When a couple goes through a divorce, they are required to settle several legal matters. When they have children, there are extra arrangements they must make for their children. This includes not only child custody but also child support. This is payments that are made from one parent to another to continue the financial assistance of their child after they are separated. This compensation exists to help a child sustain the life and standard of living they had before the divorce.
When a judge determines child support, they follow the New Jersey Child Support Guidelines. This system is set up by the state to calculate the living expenses of the child with the income of the family. On top of this, the judge considers several other factors in relation to the family’s financial situation. This can include their work history, earning capacity, the child’s needs, the cost of providing for the child, and more. By following this process, the court can determine a fair amount of support payments dependent upon what the parents can afford for their child.
Age of Emancipation
Parents with physical custody of their child are known as the custodial parent. This parent is the individual the child spends the majority of their time and lives with. Because of this, the custodial parent is required to provide the child with clothes, food, an education, and a home. This can become expensive for one parent to handle on their own, which is why the non-custodial parent makes payments to them to help. This ensures both parents are financially assisting their child and providing them with stability. These payments are required to be paid until a child is deemed emancipation. In the state of New Jersey, the emancipation age is generally 19 years old.

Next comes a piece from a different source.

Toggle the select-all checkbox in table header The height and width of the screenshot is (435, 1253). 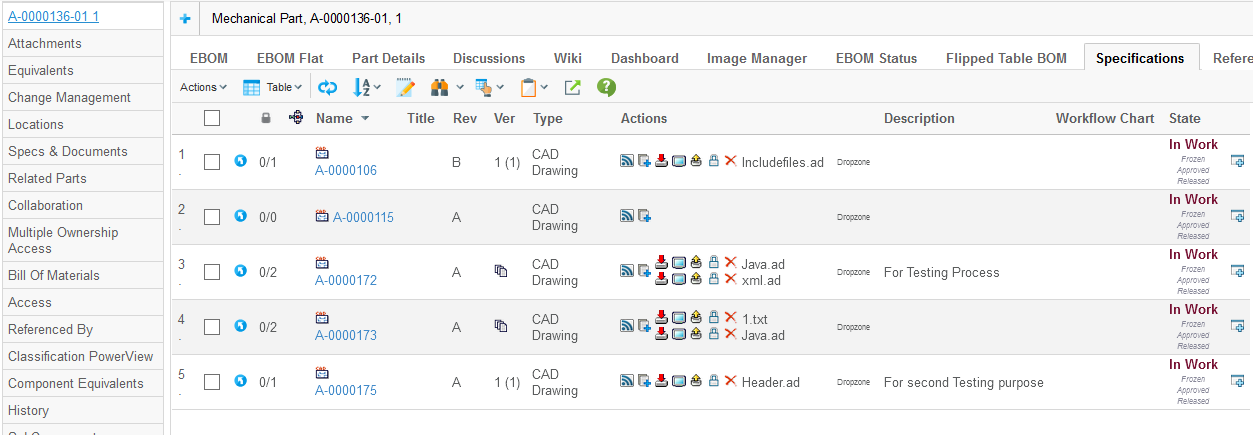[x=212, y=118]
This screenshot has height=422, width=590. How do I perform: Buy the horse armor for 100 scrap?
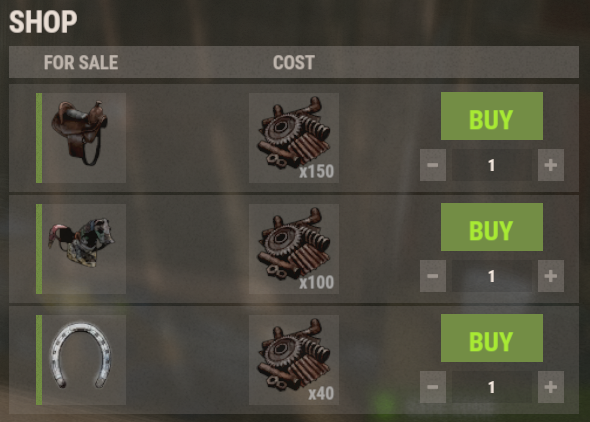tap(492, 227)
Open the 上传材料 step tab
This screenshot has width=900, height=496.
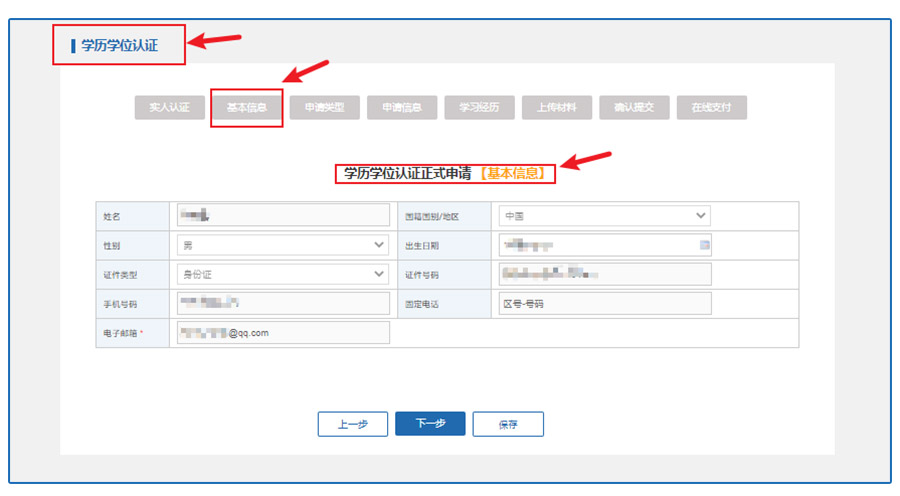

While this is true, family situations are subject to change throughout life. This is why support payments do not always end at the age of 19. Sometimes, the court may extend payments past this age for various reasons. For example, if a child pursues higher education, the judge may extend payments until the child graduates and is able to financially support themselves. There are also circumstances in which support payments may end early. If a parent believes their child can provide for themselves, they can petition the court to have their child emancipated. If the court approves, child support payments may be terminated.